• _WORK REQUIRED_
Select the lines of the records containing the word "will" and list them.

*** Block opens ***

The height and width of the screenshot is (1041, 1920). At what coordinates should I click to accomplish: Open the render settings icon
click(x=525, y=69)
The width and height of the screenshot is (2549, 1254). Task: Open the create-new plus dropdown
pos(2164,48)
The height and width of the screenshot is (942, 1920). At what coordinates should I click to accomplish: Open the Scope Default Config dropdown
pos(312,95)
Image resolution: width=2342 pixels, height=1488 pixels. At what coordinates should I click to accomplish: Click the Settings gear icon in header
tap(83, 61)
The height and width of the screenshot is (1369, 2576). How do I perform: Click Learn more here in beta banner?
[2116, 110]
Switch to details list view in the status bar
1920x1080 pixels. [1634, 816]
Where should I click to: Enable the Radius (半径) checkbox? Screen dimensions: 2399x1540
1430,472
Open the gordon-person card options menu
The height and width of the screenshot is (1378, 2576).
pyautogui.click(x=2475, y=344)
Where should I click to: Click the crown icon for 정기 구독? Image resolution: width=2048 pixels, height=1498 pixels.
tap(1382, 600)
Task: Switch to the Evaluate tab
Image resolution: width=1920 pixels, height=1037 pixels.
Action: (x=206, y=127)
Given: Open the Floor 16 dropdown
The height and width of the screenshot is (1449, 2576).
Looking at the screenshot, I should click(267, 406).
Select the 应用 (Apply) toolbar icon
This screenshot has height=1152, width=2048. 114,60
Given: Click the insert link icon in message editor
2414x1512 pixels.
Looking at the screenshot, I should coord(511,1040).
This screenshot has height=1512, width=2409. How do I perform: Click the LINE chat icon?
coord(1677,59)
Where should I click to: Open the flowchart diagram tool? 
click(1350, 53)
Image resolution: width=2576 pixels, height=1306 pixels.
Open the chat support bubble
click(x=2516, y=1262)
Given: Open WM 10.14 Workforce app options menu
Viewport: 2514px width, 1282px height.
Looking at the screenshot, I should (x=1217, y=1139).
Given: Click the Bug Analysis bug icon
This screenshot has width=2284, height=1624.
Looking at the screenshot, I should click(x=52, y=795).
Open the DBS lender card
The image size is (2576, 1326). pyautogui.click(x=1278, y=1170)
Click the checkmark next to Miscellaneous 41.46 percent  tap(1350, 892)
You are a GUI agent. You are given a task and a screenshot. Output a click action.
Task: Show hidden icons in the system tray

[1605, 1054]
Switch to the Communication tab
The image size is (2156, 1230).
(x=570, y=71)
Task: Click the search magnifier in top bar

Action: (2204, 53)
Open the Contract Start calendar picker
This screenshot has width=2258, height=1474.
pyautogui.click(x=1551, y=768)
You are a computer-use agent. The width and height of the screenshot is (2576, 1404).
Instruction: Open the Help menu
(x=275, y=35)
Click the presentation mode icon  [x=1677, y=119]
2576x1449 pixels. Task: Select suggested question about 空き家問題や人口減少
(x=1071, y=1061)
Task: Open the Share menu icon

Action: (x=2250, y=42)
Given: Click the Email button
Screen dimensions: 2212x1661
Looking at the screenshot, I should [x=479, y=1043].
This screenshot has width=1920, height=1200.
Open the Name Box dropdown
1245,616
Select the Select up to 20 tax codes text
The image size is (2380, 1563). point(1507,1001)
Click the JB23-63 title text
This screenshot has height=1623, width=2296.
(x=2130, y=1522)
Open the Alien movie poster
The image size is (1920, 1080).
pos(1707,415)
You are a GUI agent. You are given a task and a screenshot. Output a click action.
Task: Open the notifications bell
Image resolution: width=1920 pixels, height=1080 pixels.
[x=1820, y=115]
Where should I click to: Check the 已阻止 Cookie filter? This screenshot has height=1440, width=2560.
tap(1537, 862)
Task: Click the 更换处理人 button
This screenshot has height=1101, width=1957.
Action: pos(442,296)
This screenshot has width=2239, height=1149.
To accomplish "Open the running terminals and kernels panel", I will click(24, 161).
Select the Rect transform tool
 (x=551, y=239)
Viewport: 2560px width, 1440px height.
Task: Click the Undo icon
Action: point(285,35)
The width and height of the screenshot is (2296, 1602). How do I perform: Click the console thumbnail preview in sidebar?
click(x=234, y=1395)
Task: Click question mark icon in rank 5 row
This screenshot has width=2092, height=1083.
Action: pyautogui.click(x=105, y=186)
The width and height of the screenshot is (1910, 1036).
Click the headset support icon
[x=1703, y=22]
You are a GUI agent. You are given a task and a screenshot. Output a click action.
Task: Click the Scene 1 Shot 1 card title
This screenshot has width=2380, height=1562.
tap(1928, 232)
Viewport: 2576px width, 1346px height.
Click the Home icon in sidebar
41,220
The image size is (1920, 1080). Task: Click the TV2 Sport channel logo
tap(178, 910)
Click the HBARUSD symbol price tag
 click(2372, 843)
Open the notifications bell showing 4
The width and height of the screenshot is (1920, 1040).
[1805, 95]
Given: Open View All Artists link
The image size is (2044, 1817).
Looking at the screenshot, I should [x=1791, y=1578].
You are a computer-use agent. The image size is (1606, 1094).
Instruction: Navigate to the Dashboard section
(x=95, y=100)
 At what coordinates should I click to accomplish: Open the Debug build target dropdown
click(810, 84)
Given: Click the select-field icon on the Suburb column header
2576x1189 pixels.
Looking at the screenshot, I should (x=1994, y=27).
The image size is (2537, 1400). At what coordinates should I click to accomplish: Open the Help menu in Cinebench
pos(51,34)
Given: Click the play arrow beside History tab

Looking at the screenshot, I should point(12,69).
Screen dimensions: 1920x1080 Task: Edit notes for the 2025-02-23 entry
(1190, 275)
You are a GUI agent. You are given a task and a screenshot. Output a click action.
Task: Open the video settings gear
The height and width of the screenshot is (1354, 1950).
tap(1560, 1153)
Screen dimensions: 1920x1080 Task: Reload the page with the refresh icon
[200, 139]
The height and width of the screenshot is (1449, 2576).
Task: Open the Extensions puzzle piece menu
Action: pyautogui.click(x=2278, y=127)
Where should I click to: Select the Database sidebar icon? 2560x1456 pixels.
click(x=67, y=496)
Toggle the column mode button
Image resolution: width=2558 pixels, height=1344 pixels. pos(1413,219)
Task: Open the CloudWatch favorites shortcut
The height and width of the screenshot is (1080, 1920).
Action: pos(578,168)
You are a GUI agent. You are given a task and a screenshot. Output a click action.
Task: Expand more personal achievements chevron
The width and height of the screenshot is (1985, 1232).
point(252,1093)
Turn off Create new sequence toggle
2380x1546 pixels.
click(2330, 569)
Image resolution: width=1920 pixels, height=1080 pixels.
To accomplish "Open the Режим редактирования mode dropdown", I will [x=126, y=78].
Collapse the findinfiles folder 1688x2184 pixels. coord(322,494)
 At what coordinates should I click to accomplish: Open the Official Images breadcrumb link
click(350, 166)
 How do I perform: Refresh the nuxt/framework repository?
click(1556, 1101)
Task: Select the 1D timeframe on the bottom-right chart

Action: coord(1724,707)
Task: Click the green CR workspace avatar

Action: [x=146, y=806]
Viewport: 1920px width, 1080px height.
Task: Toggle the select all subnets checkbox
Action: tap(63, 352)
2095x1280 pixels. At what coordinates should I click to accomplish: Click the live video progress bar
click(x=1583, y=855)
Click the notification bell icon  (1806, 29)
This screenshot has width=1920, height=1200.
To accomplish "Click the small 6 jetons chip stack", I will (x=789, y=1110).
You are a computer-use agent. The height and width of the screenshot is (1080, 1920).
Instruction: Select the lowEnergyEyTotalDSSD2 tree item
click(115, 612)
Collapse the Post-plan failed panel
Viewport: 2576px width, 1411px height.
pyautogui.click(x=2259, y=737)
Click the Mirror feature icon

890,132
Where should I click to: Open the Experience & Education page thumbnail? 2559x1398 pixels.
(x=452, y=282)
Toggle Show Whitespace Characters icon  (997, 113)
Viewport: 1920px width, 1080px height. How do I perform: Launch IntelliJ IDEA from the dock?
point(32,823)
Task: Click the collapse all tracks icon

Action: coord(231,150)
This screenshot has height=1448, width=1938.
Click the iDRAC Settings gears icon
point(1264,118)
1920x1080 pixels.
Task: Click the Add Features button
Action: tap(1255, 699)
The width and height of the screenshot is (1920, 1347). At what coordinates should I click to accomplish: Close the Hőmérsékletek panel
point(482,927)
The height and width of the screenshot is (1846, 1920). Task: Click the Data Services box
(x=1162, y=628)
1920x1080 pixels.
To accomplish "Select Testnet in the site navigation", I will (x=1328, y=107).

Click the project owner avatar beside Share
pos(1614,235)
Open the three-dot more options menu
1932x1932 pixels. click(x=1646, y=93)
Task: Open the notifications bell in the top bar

*** Block closes ***

• _COMPLETED EXERCISE_
To accomplish "Open the running terminals and kernels panel", I will click(24, 161).
To accomplish "Open the Режим редактирования mode dropdown", I will [x=126, y=78].
To accomplish "Click the small 6 jetons chip stack", I will (x=789, y=1110).
To accomplish "Select Testnet in the site navigation", I will (x=1328, y=107).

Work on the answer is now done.